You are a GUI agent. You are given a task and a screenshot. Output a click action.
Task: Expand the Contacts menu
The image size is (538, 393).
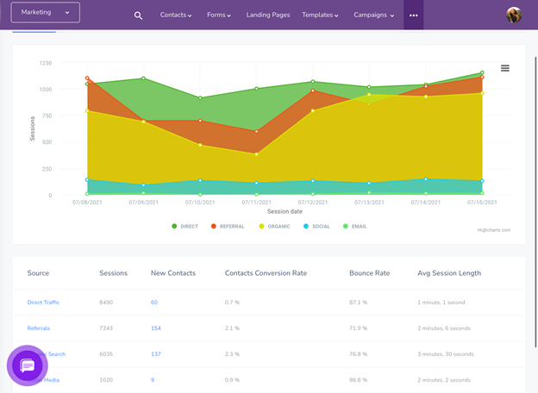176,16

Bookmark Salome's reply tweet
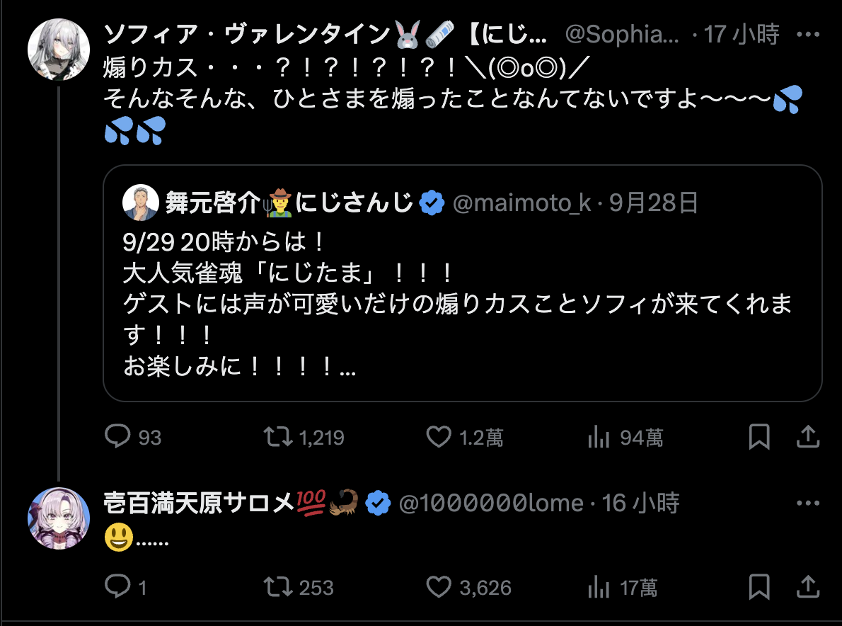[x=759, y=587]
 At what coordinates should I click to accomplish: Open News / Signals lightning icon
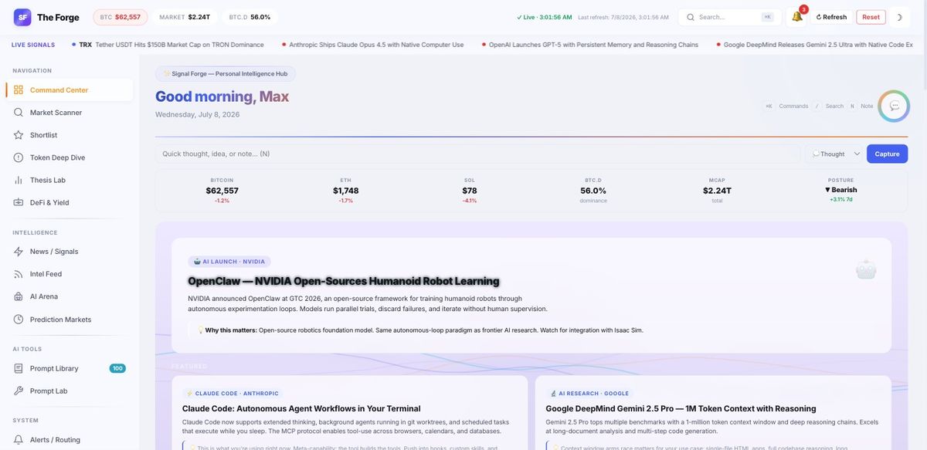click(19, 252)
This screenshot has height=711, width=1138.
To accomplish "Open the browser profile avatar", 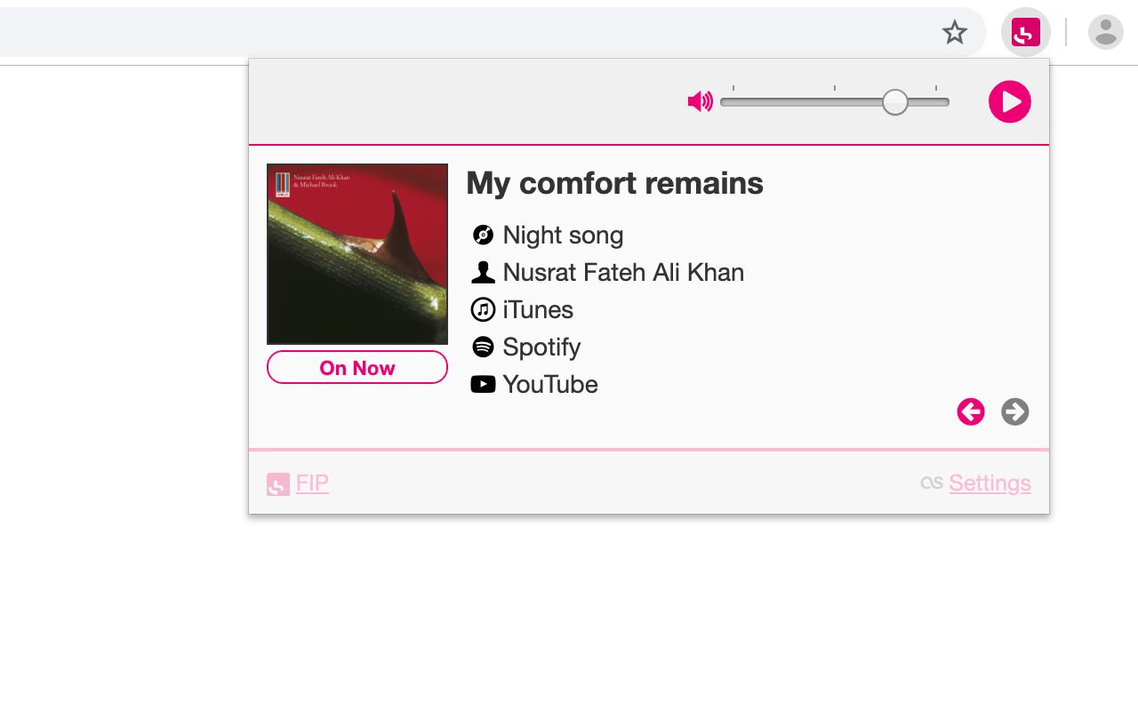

---

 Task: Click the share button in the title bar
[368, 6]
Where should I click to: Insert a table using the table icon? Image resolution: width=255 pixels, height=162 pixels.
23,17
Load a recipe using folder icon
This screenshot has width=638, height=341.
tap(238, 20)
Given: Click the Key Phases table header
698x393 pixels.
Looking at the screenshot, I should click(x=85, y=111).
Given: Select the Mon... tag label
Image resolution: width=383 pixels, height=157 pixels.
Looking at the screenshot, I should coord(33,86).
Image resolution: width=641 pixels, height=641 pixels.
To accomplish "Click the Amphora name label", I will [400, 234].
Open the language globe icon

---

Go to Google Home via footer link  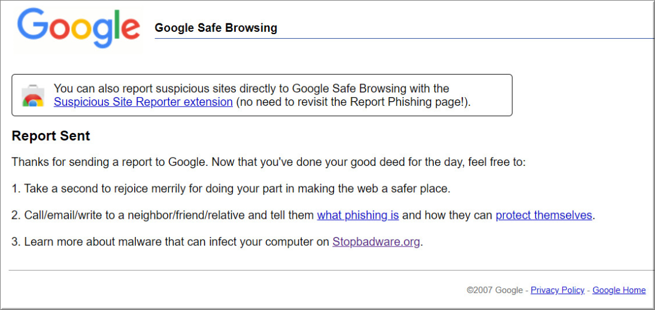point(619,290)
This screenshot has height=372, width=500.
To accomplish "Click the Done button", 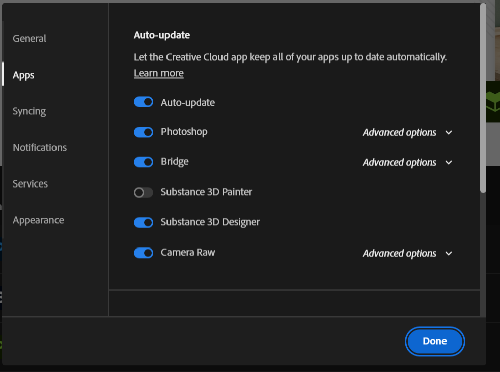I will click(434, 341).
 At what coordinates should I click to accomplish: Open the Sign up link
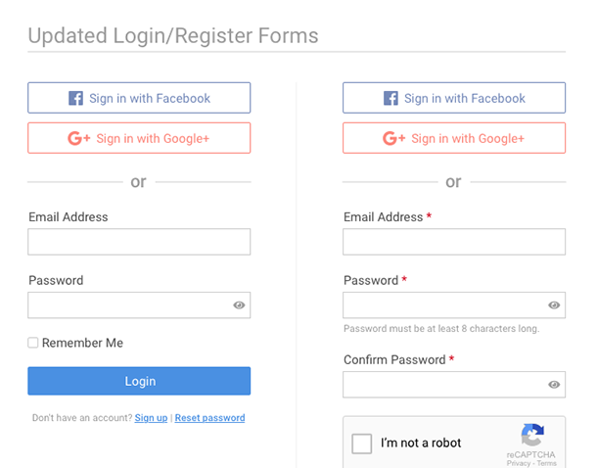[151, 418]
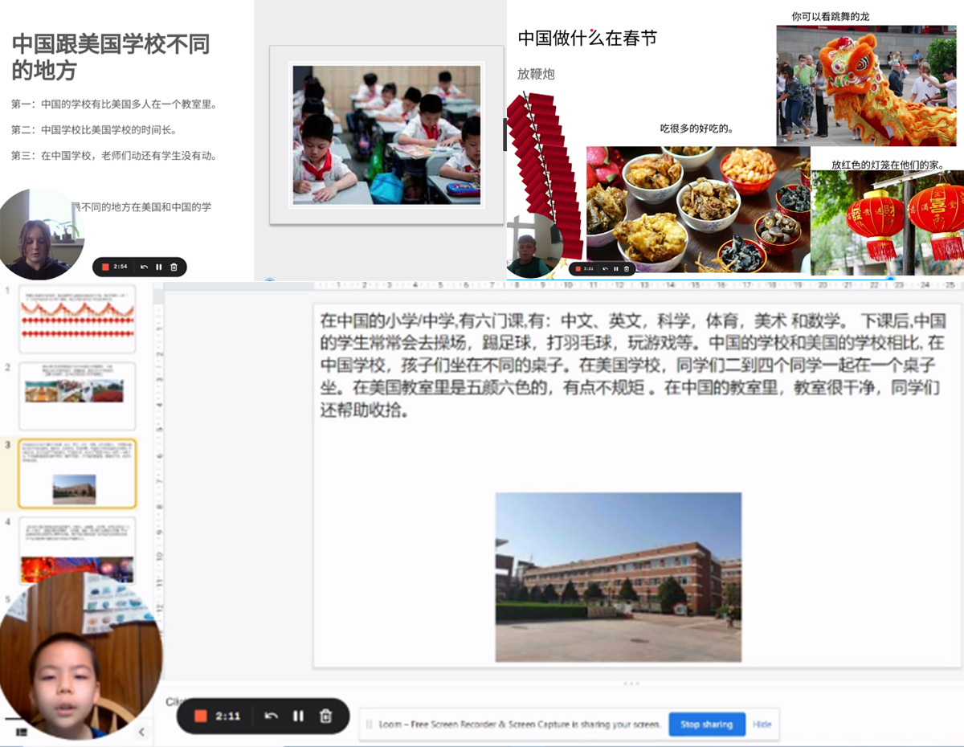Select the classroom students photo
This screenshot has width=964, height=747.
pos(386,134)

**STATED TASK:** Select every line in the data above that contains the string "using".

**RESULT BELOW:**
Where should I click to: Insert a table using the table icon? Image resolution: width=255 pixels, height=162 pixels.
Load a recipe using folder icon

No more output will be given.